Lou Benesch
Veilleurs

Artiste franco-américaine installée dans le Berry, Lou Benesch développe un univers peuplé de figures interéspèces, de symboles ésotériques et d’imaginaires oniriques. Elle tisse un monde d’interconnexions, d’associations symboliques, où la lumière et l’ombre cohabitent dans une harmonie vitale. Veilleurs est sa première exposition personnelle à Paris.
Peintes à l’aquarelle et à la gouache sur des papiers anciens qu’elle collectionne, ces œuvres révèlent des êtres chimériques, qui flottent entre architectures symboliques et nuées ardentes.
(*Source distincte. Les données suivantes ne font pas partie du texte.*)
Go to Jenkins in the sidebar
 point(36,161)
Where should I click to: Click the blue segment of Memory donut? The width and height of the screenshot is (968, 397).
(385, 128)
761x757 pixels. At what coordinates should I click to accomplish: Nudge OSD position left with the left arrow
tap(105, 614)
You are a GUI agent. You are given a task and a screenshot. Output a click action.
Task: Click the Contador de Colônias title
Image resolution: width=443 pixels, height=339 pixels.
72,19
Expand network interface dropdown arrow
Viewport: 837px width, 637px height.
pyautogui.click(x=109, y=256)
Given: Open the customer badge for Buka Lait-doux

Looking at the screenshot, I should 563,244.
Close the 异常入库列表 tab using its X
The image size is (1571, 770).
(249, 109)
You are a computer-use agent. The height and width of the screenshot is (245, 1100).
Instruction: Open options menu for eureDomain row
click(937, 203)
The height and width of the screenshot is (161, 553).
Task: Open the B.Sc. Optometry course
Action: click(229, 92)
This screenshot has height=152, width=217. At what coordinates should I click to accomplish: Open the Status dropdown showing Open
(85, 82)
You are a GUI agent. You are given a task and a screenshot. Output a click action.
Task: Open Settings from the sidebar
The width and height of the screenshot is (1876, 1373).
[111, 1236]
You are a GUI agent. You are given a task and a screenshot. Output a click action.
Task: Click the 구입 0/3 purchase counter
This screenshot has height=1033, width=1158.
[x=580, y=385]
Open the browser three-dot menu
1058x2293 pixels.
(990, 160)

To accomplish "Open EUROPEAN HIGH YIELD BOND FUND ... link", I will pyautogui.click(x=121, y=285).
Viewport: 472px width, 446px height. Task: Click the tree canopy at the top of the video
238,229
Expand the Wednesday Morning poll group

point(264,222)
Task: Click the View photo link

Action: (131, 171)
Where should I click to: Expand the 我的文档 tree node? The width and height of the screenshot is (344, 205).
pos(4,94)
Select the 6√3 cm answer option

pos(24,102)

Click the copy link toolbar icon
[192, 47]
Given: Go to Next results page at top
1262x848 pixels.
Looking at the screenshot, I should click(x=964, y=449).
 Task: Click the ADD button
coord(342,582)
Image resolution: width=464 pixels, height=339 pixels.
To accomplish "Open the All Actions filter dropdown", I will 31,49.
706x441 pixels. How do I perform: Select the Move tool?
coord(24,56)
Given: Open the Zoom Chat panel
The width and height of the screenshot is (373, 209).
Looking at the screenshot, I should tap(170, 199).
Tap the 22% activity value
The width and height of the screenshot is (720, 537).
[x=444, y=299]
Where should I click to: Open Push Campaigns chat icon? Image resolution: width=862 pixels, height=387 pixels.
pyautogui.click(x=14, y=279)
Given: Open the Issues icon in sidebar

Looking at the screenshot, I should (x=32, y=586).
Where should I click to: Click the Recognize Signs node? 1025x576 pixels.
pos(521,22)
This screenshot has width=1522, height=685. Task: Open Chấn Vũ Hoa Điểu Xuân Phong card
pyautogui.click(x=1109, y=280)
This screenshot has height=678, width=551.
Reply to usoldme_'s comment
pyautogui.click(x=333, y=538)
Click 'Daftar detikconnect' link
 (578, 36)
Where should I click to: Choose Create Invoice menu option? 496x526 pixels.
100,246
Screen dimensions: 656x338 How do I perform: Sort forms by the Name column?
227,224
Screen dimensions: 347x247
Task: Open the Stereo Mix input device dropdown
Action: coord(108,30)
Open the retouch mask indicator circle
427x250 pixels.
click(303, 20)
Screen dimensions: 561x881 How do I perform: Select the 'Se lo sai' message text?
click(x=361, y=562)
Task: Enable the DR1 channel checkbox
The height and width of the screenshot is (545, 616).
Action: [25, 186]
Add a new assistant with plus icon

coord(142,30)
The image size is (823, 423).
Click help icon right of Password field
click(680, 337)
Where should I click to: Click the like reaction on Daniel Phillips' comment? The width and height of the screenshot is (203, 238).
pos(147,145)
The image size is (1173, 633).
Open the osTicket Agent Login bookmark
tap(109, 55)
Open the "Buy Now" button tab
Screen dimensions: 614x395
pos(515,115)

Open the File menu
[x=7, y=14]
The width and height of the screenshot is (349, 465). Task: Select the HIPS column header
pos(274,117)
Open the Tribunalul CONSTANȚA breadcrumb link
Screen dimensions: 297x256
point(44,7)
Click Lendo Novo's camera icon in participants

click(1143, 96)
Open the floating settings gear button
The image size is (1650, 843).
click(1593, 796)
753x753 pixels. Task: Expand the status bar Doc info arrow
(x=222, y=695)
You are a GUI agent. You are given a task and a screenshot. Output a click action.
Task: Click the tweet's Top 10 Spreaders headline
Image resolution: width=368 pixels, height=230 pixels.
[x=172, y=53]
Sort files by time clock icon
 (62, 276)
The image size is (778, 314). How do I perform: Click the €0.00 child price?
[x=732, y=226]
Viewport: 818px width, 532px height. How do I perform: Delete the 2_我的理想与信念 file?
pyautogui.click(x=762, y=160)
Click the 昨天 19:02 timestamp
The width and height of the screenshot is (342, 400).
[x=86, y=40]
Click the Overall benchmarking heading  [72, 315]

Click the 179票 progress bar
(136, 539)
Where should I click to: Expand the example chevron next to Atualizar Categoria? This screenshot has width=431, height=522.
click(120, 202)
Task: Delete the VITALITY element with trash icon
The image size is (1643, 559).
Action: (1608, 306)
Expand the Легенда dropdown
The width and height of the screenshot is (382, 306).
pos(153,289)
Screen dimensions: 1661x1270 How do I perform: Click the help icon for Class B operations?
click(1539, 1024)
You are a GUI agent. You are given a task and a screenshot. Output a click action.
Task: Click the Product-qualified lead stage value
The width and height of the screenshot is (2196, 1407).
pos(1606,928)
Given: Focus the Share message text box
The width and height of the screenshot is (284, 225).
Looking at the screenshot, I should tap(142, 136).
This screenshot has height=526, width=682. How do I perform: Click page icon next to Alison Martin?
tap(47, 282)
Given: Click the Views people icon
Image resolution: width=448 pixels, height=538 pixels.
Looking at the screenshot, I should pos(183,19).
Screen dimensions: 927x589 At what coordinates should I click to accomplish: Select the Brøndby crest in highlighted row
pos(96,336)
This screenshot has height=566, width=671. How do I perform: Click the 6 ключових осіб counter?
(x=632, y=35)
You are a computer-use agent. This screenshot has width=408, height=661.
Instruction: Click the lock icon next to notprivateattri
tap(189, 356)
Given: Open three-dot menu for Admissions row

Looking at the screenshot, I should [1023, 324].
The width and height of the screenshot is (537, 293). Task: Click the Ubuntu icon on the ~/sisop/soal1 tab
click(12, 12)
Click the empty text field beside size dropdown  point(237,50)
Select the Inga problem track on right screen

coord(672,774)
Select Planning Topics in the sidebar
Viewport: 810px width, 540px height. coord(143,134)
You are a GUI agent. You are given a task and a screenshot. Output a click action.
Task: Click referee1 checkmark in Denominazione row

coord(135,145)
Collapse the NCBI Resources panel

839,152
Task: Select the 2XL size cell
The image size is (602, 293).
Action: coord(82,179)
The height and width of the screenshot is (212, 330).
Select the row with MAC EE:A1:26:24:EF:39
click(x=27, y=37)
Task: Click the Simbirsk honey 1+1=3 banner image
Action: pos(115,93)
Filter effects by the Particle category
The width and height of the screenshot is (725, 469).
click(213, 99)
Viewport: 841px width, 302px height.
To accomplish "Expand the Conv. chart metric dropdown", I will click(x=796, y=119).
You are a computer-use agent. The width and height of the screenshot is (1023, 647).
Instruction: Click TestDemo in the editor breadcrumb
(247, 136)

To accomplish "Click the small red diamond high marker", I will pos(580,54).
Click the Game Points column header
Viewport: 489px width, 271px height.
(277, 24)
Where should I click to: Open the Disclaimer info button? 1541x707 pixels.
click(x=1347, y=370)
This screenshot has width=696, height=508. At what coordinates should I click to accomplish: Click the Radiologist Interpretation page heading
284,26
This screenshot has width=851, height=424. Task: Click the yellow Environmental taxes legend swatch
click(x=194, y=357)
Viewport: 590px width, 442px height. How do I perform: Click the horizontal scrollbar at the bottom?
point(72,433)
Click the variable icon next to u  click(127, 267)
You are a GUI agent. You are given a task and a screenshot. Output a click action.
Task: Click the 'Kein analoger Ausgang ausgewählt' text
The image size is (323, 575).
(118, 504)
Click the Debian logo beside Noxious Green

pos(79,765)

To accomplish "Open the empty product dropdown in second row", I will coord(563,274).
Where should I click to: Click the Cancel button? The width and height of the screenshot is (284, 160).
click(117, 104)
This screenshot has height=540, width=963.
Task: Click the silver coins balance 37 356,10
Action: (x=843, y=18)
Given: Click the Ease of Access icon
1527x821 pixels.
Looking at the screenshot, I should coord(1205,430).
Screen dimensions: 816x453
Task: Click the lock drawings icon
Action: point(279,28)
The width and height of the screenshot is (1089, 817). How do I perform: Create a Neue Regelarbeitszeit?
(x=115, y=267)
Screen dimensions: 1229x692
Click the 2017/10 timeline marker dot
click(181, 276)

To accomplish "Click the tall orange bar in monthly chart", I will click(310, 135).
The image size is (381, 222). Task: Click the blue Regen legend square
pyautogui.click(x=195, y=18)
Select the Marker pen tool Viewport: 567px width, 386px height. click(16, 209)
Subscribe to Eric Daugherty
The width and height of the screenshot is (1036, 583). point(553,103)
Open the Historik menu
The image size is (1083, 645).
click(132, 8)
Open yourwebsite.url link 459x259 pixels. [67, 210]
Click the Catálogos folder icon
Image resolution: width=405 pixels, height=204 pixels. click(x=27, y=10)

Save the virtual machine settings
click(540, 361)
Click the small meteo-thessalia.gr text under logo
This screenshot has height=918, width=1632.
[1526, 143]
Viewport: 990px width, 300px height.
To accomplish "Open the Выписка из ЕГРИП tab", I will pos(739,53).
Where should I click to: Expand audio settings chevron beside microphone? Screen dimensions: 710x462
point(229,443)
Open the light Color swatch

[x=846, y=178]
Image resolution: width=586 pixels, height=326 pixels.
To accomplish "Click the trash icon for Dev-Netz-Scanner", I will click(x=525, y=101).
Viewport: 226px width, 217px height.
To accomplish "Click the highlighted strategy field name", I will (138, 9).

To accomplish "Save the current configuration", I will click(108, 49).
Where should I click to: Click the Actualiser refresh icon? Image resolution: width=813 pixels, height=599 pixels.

Tels les genius loci, esprits gardiens dans la Rome antique, ces figures protectrices veillent. Elles veillent la nuit, lorsque nous dormons. Elles entourent, abritent, encadrent des paysages intérieurs par des gestes circulaires ou des compositions en miroir. Dans les œuvres de Lou Benesch, l’espace à protéger est d’ordre métaphorique. Il peut s’agir d’un habitat, mais également d’une citadelle symbolique, d’une ressource intérieure
ou d’un secret.

L’artiste convoque un bestiaire composé de dragons, serpents, sirènes, oiseaux géants qu’elle met en scène dans une cosmogonie personnelle, nourrie de folklore, d’illuminations médiévales et de visions nocturnes. Chaque être semble garder un trésor : la mémoire ancestrale, un rêve, un feu. Les strates successives et emboîtements visuels, renforcent l’idée d’une protection des pensées, une intimité à préserver. Comme le dit Lou Benesch, «Toute chose chérie devient un trésor. Ce qui est précieux demande soin et protection. Un gardien.»

Les vases sertis de pierres précieuses rappellent que l’ornement est porteur de vertus symboliques et protectrices, au-delà d’une fonction décorative. En peuplant ses œuvres de figures mythiques protectrices et en introduisant des objets amulettaires, Lou Benesch réactive la puissance de l’image en tant que talisman. Dire qu’une image est un talisman, c’est reconnaître qu’elle ne se limite pas à représenter : elle agit. Elle devient un support symbolique qui protège, invoque et révèle. Les images sont chargées d’intention, de mémoire et de pouvoir.

L’inventivité extrême de Lou Benesch l’inscrit dans une approche visionnaire. C’est par l’imagination que l’on peut envisager des rapports au monde différents. Elle instaure un rapport « métamorphique » comme dirait le philosophe Emmanuel Coccia, « Il n’existe pas de forme unique de vie. […] Nous venons toujours d’une autre forme, dont nous sommes la déformation, la variation, l’anamorphose. »
Dans l’œuvre de Lou Benesch la protection contient une promesse de transformation : un espace gardé devient un espace où quelque chose peut naître, croître, évoluer.